Histamine is produced from the amino acid histidine, catalyzed by the enzyme histidine decarboxylase. It is transported into vesicles using VMAT and released into the synaptic cleft where it can act on one of three histamine receptors (H₁₋₃). Chapter 19 should be consulted on histamine’s role outside of the CNS. No plasma membrane transporter has been identified for histamine but it is metabolized by histamine methyltransferase and monoamine oxidase. The histamine receptors are G protein-coupled metabotropic receptors. H1 is coupled with a G_q protein affecting inositol phospholipase, H2 is coupled with a G_s protein that increases the cAmp concentrations, while the H3 receptor is coupled with a G_i protein with opposing effects. It is thought that the H3 receptor is the autoreceptor on the presynaptic terminal involved in decreasing the release of histamine and possibly other neurotransmitters present in the same cells.

Histamine is also thought to be involved in aspects of wakefulness and is strongly associated with the vestibular apparatus, explaining the use of antihistamines in the control of motion sickness and that drowsiness is a common effect with antihistamines that cross the blood–brain barrier.

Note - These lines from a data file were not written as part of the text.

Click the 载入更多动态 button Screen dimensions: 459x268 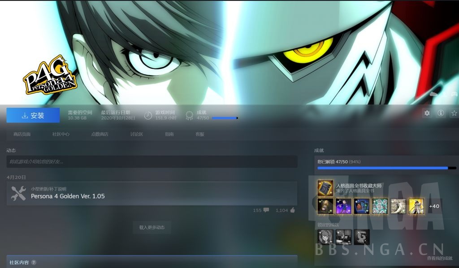[152, 228]
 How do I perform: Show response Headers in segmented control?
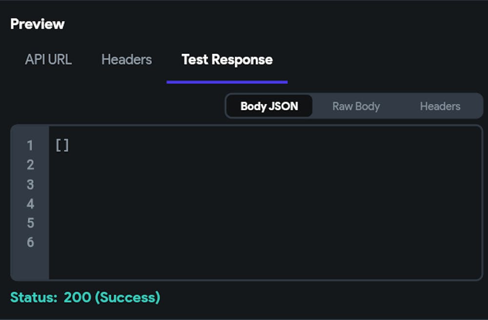pyautogui.click(x=440, y=106)
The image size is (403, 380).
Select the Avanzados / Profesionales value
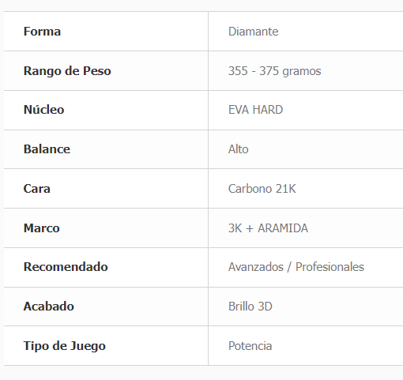[296, 267]
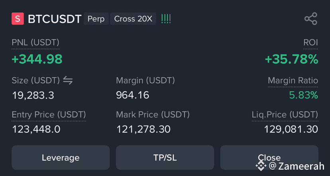Click the 5.83% margin ratio value
330x176 pixels.
click(303, 95)
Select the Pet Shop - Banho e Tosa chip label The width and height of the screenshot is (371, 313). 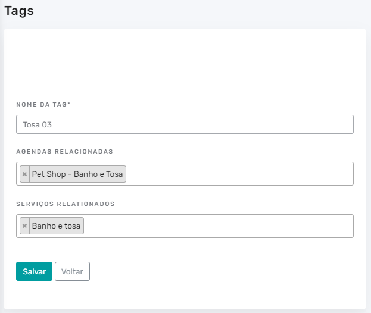click(77, 174)
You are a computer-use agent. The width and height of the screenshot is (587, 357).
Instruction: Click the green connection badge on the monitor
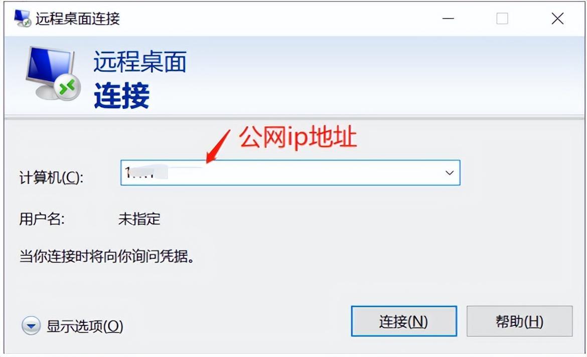[x=67, y=88]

5-Hydroxytryptamine or serotonin:

5-Hydroxytrypta-mine (5-HT) is synthesized from tryptophan via 5-hydroxytryptophan catalyzed by the enzymes tryptophan-5-hydroxylase and then aromatic L-amino acid decarboxylase. Tryptophan is transported into the brain via an active process that also transports other large neutral amino acids. This means that the production of 5-HT is dependent not only on the concentration of tryptophan in the diet but also on the relative amounts of tryptophan. Dietary restriction of tryptophan depletes 5-HT production while increased dietary tryptophan increases 5-HT production up to a point where the tryptophan-5-hydroxylase enzyme system becomes saturated. As with many biological systems a treatment that alters one component may be compensated for by changes in another component. For example, increased dietary tryptophan could be compensated for by a decrease in tryptophan-5-hydroxylase. Once synthesized 5-HT is packed into vesicles using VMAT and once released, it is transported back into the cell by a specific 5-HT transporter (SERT). This protein is the target for a number of therapeutic agents called the selective serotonin reuptake inhibitors (SSRIs), of which fluoxetine (Prozac) is one. Once taken up, 5-HT is mainly broken down using monoamine oxidase.

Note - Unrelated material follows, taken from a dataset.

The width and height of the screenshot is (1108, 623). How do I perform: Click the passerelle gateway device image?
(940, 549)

At least 12 5-HT receptors have been identified (5-HT_1A−E, 5-HT_2A−C, 5-HT₃₋₇), with the majority being G protein-coupled metabotropic receptors. The exception to this is 5-HT₃, which is a ligand-gated ionotropic receptor that allows influx of cations to cause excitation of the postsynaptic membrane. The 5-HT₁ receptors are coupled with G_i proteins and 5-HT₂ with G_q proteins, and the others are thought to be associated with G_s proteins (with the exception of 5-HT₅, which is probably associated with a G_i protein).

5-HT is also involved in the regulation of sleep and attention and it plays a role in nociception and the control of emesis. Some potent antiemetics such as ondansetron and granisetron are 5-HT₃ antagonists. The 5-HT₃ receptor may be involved in the mechanism of action of inhaled anesthetics (Solt et al., 2005; Stevens et al., 2005). Serotonin syndrome is a condition described in people that presents with multiple signs, including alterations in conscious state (agitation, anxiety, seizures to lethargy, and even coma), autonomic dysfunction (central and peripheral actions of 5-HT hyperthermia, sweating, tachycardia, hypertension, dyspnea, dilated pupils), and neuromuscular changes (myoclonia, hyperreflexia, and ataxia). This syndrome is being reported more commonly because of the many drugs being prescribed that affect the 5-HT system. Amitriptyline, tramadol, meperidine, and St John’s wort all reduce 5-HT uptake, while selegiline and St John’s wort reduce 5-HT catabolism. Combinations of these drugs or excessive doses of a single agent can lead to this syndrome (Jones and Story, 2005). In dogs a similar syndrome has been described following ingestion of 5-hydroxytryptophan (Gwaltney-Brant et al., 2000).